**WORK TO COMPLETE**
The required output is the exact run of lines below that opens at the line with "[AEG] (323, 1387)" and closes at the line with "[http://Centre%20des%20monuments%20nationaux] (611, 931)".

**DATASET ENTRIES**
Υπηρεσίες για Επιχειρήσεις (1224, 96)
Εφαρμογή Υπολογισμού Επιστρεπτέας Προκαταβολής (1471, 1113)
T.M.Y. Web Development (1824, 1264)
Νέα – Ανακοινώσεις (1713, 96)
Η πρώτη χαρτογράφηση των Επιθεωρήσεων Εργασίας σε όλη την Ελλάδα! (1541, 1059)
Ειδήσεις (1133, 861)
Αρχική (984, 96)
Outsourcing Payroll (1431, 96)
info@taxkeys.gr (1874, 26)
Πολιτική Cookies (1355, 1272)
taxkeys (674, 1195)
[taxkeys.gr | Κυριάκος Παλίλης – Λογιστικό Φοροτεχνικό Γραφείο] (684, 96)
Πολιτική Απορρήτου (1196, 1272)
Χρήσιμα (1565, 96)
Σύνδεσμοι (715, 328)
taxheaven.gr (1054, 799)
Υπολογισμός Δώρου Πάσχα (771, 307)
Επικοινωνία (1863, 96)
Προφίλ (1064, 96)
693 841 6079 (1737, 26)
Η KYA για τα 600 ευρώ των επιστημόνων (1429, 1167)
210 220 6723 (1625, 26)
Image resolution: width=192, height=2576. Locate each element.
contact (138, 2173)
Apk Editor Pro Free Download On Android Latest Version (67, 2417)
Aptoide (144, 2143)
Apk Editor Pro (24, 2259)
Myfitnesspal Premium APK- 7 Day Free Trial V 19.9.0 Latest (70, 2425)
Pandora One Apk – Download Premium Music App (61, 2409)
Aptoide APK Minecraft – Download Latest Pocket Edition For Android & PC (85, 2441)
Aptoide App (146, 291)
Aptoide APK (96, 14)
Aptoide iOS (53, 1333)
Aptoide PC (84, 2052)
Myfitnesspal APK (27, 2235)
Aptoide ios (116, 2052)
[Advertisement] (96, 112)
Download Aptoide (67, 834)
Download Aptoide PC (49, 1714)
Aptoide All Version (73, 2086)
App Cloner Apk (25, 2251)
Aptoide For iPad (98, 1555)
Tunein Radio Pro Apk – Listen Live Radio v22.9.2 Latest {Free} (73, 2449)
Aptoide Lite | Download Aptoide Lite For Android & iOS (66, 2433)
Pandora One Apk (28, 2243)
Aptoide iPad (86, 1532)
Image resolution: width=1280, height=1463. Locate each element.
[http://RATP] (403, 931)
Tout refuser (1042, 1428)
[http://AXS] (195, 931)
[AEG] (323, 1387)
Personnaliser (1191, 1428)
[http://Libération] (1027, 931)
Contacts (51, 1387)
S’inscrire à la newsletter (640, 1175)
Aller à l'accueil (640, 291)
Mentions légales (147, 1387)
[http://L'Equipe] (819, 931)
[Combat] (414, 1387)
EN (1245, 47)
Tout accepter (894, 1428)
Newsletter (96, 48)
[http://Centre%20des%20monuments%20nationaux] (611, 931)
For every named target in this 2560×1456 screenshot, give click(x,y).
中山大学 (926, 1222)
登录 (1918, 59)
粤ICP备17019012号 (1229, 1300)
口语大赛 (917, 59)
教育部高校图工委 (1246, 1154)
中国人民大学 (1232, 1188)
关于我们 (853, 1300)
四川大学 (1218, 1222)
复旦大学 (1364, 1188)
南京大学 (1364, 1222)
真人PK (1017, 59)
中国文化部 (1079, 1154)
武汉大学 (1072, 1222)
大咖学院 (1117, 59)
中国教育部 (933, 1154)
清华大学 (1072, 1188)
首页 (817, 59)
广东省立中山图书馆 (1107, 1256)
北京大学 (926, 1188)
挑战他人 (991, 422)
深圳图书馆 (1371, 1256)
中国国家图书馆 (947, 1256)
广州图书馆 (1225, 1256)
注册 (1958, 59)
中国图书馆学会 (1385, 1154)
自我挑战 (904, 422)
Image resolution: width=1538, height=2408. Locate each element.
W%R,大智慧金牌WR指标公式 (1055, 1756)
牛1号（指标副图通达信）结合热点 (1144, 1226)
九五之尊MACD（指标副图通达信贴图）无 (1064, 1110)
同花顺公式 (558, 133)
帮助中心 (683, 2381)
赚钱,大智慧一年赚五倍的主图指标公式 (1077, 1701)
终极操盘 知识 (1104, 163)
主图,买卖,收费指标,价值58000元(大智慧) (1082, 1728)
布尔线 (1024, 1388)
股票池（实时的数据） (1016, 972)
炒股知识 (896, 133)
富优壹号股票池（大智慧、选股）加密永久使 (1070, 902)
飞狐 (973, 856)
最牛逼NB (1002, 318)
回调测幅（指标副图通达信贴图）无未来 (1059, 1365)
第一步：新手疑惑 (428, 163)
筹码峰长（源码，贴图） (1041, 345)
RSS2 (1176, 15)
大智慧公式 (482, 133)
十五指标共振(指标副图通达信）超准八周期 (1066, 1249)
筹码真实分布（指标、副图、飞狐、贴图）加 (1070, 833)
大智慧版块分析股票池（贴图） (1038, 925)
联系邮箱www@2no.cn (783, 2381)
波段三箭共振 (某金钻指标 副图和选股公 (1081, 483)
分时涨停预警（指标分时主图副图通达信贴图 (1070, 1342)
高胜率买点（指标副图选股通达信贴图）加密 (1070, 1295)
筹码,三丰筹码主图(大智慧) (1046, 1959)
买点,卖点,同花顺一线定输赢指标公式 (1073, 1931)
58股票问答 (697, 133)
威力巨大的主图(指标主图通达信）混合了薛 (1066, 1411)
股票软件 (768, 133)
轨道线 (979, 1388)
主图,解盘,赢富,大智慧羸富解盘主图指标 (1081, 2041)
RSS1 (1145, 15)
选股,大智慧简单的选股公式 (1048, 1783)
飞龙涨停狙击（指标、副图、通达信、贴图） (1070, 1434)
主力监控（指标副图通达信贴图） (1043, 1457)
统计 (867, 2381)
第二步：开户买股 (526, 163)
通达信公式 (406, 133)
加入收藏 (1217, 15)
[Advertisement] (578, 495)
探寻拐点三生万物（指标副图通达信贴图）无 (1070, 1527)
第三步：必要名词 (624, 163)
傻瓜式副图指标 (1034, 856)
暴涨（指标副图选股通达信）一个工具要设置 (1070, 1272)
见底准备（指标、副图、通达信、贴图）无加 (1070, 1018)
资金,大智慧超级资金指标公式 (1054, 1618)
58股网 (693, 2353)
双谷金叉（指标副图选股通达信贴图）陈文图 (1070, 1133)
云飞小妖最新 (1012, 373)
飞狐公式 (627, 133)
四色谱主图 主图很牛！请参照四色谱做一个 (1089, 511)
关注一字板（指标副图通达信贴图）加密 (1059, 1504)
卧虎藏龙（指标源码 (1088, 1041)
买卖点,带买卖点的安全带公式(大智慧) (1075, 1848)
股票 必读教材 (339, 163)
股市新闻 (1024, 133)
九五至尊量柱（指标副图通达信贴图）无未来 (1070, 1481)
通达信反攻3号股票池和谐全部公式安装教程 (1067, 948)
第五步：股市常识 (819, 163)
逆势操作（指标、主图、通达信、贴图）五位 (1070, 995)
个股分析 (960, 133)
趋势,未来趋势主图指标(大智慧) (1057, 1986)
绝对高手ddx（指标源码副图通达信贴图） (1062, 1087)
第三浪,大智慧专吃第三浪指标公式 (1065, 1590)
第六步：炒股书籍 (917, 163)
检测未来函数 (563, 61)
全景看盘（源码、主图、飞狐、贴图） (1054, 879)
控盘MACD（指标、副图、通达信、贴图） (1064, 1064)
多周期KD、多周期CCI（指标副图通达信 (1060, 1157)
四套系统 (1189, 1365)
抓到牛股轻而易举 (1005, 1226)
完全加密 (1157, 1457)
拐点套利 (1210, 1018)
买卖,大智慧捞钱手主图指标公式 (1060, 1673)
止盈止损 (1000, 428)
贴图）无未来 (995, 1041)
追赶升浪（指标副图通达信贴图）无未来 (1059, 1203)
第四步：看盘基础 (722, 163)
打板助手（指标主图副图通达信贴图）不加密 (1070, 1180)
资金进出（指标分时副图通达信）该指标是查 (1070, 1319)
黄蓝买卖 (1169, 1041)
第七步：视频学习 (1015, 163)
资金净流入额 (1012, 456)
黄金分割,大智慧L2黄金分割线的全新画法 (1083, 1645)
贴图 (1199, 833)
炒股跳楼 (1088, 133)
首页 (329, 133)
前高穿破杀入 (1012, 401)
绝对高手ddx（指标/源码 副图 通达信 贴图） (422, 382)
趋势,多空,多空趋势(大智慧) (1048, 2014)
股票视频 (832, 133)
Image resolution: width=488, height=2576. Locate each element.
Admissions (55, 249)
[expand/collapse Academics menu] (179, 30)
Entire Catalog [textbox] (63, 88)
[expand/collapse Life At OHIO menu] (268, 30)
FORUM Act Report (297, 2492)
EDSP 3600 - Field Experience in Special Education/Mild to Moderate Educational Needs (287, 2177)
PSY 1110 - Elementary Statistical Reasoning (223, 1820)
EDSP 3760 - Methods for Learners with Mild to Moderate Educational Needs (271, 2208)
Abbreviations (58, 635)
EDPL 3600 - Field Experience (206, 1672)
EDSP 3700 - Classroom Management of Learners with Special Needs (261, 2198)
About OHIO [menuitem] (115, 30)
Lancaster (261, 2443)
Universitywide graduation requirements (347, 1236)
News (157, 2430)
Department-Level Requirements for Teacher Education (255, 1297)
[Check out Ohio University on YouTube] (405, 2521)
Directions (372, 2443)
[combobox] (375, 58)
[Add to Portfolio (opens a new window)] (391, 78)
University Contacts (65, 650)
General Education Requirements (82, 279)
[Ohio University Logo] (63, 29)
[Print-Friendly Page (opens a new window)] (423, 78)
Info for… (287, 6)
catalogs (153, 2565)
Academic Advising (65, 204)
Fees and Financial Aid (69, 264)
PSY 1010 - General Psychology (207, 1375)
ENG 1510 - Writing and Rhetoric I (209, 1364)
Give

**EXPECTED ANSWER**
[AEG] (323, 1387)
Personnaliser (1191, 1428)
[http://Libération] (1027, 931)
Contacts (51, 1387)
S’inscrire à la newsletter (640, 1175)
Aller à l'accueil (640, 291)
Mentions légales (147, 1387)
[http://L'Equipe] (819, 931)
[Combat] (414, 1387)
EN (1245, 47)
Tout accepter (894, 1428)
Newsletter (96, 48)
[http://Centre%20des%20monuments%20nationaux] (611, 931)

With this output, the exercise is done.